Endoscopic Endonasal Optic Nerve Decompression for Benign Pathology of the Optic Canal

Objective: To evaluate visual outcomes and possible complications of a single institution's experience with the endoscopic endonasal approach (EEA) for optic nerve decompression for benign pathology affecting the canalicular segment of the optic nerve.

Background: Optic nerve decompression for benign pathology involving the canalicular segment of the optic nerve has traditionally been accomplished with open trans-cranial approaches. Advances in transnasal endoscopic techniques and instrumentation have enabled the EEA to be utilized in select cases.
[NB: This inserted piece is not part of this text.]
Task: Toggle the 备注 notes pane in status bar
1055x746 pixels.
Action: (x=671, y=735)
Methods: A retrospective review of patients with intrinsic or extrinsic compression of the canalicular segment of the optic nerve that underwent an endoscopic endonasal optic nerve decompression at the University of Pittsburgh Medical Center from 2010–2013 was performed. Patients with malignant pathology, traumatic optic neuropathy, suprasellar or tuberculum meningiomas, or who underwent a concurrent trans-cranial approach were excluded. Patients underwent a spheno-ethmoidectomy and optic nerve decompression that was frequently accompanied by orbital decompression. The primary outcomes assessed included visual acuity and field testing. Visual acuity was categorized as normal (20/20) or mild (20/25 - 20/60), moderate (20/70 - 20/160), severe (20/200 - 20/400), and profound (20/500 - 20/1000) deficits. Visual field testing was evaluated relative to preoperative status.
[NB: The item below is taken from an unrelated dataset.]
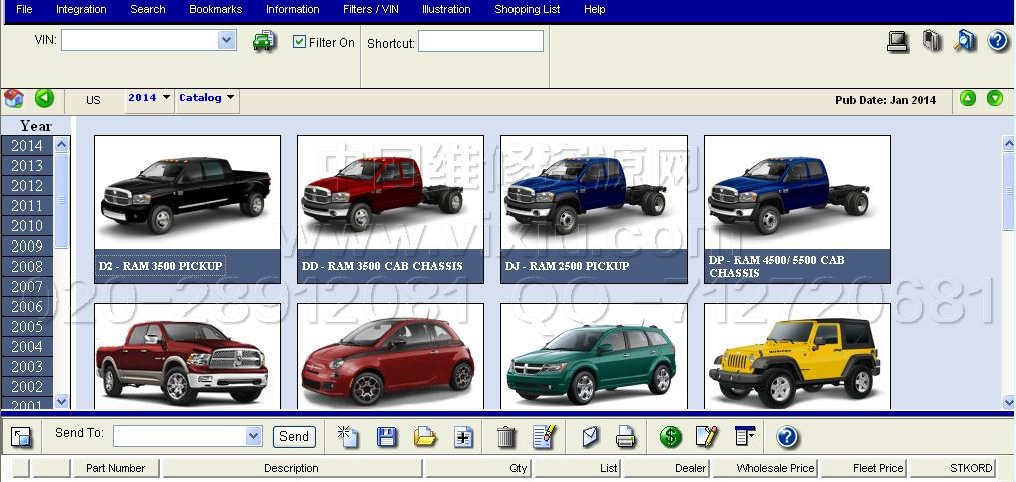Toggle the Filter On checkbox
Viewport: 1016px width, 482px height.
[299, 42]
Results: A total of 7 patients (4 female, 3 male) and 8 optic nerves were decompressed via an EEA. The mean age was 38.7 years old (range 16 - 61). Diagnoses included fibrous dysplasia (n = 4), optic nerve sheath meningioma (n = 2), and a persistent orbital apex meningioma after prior lateral sphenoid wing tumor resection (n = 1). Decreased visual acuity preoperatively (3 mild, 2 moderate, 1 profound) was noted in 6 patients while the remaining patient demonstrated an afferent pupillary defect consistent with early compressive optic neuropathy. All patients with available formal postoperative ophthalmologic examination had improvement in visual acuity with five nerves returning to normal visual acuity postoperatively (from mild [n = 4] and profound [n = 1] preoperative deficits) and 2 nerves demonstrating improvement but with a persistent mild deficit (from mild [n = 1] and moderate [n = 2] preoperative deficits). Visual field testing was ultimately improved in 2 nerves, stable in 3 nerves and was incomplete for the remaining nerves. Persistent diplopia in a single patient was the only complication noted.

Conclusion: EEA for optic nerve decompression appears to be a safe and effective treatment for patients with intrinsic or extrinsic involvement of the canalicular segment of the optic nerve by benign pathology. Further studies are required to confirm these findings as well as identify patient selection parameters for an open versus an endoscopic approach.